Not long ago, an investor who had completed work on his modular refinery somewhere in the South South confided in me the challenge he was having accessing crude oil. I found this strange that a local new refinery was being discouraged by numerous hurdles to crude oil access while the NNPC is exporting crude oil. I then wondered as to what is happening to the 445,000 barrels of crude oil per day dedicated to local refining under the circumstance in which the four old refineries are producing little or no refined products. Are we showing more interest in exporting crude oil than servicing local refineries? The government needs to assist the big Dangote refinery and the small ones in whatever way that is feasible to realise the domestic refining objective and hence provide a proper basis for deregulation of petroleum product prices which should be cheaper than the imported petrol prices because of absence of international transportation costs including freight and insurance charges, exchange rate adjustment effects and interest rate effects. For me, the fact of relative availability and cheapness of locally refined petrol is one very important reason the government should not deregulate based on imported petrol prices.

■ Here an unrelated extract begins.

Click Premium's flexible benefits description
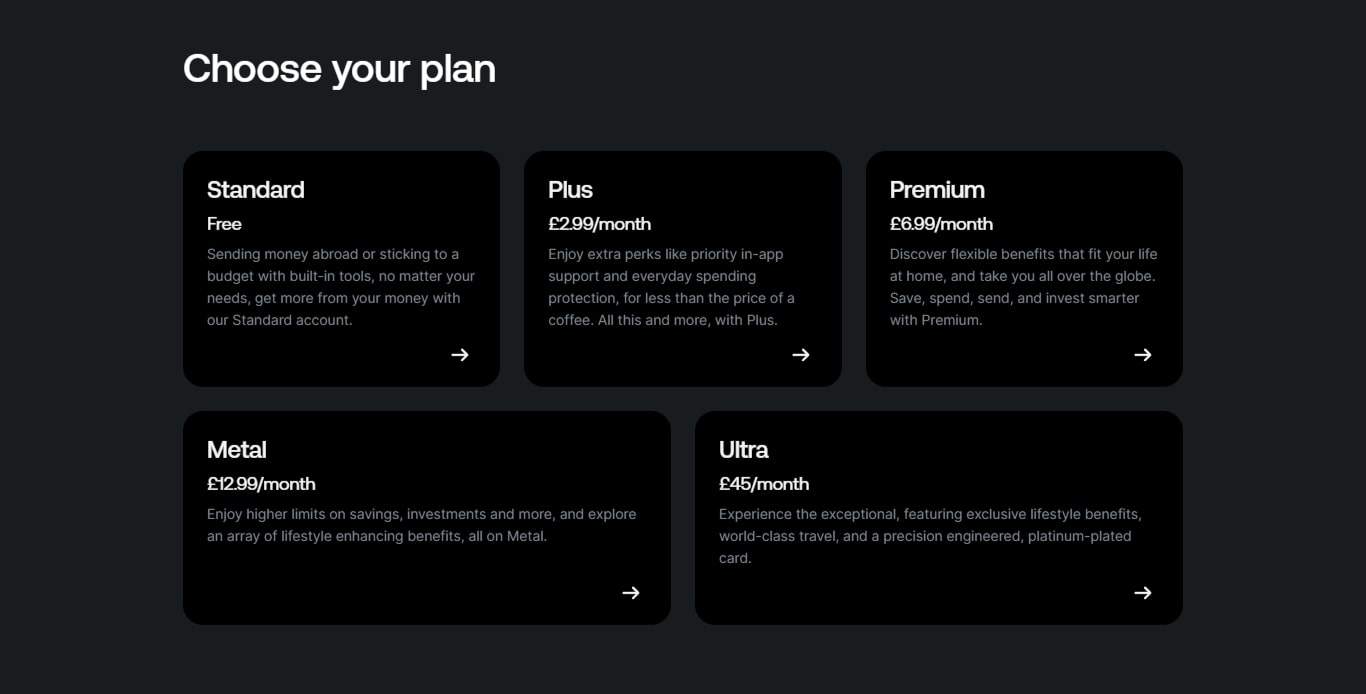Screen dimensions: 1366x694 pos(1023,287)
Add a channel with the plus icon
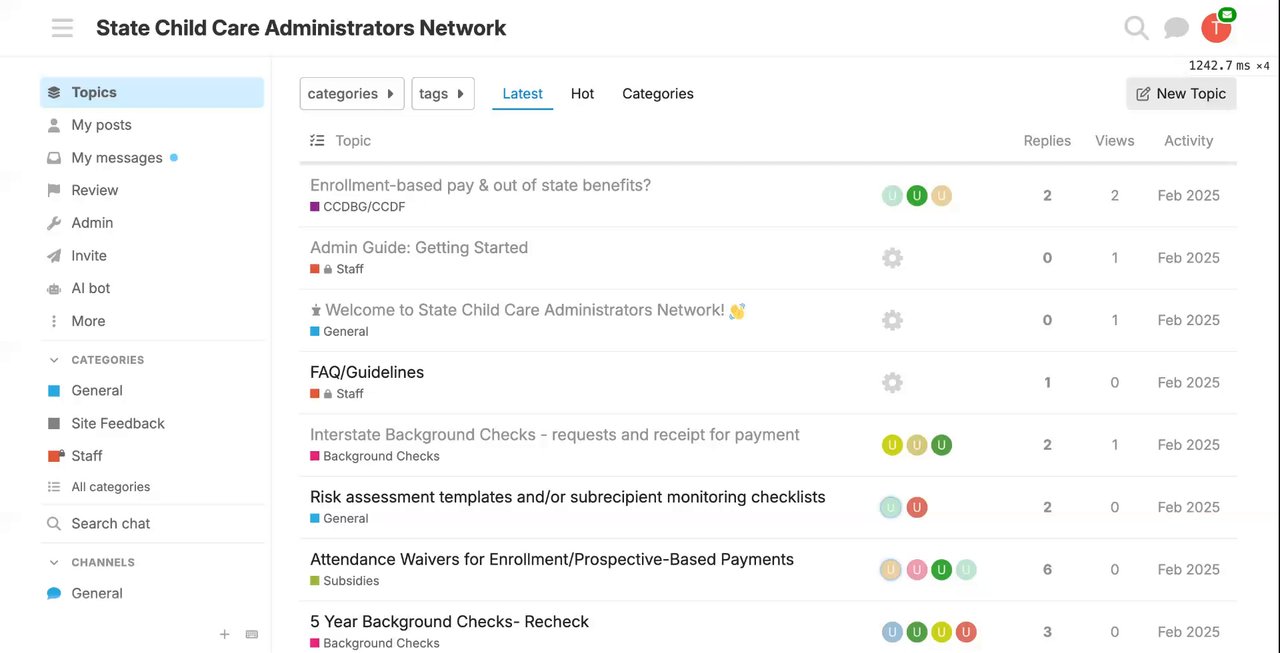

Very importantly too, for one key consideration, the government should be wary of deregulating petrol price that is influenced by imported petrol prices before the Dangote refinery comes on stream. Deregulating now will likely result in the pump price of around N340.00 per litre as already speculated. Knowing Nigerian companies’ high appetite for pricing arbitrariness and supernormal profits, when locally refined petrol becomes available for sale to consumers, the refineries will key into the existing high deregulated imported price regime and consumers will be the losers. The primary essence of local refining other than availability will be defeated. When the local refineries come on board, it is important to allow them to determine their deregulated prices based on cost of production and acceptable mark-ups. There is no reason why the locally refined petrol should not be much lower than the deregulated import price. The Anti-Competition Commission must be ready to do its work as expected and prevent local refineries from engaging in monopoly practices to the detriment of consumers.
But for the fact that some conservative and market-oriented stakeholders do not want to hear about cost/price support, I would have suggested that in furtherance of macroeconomic stability, the government should sell crude oil to the local refineries (public and private) at prices that are lower than the international prices, that is, at a price that is based on actual cost of production of crude per barrel plus an acceptable mark-up or profit margin. This should further make the prices of locally refined petroleum products to be further affordable, mostly in support of real sector production and pricing. But one argument that had been canvassed against relatively cheap petroleum products in the country is smuggling of the products across the nation’s borders. The issue of smuggling can be addressed in two ways: first, is effective policing of the nation’s borders; the question that comes to mind is why can the security agencies including the Customs personnel not secure the nation’s borders against smuggling if there is the will? The second strategy is official export of refined products to the neighbouring countries by Nigeria. Some of the refineries that will spring up can be targeted as export refineries to supply neighbouring ECOWAS countries, among others.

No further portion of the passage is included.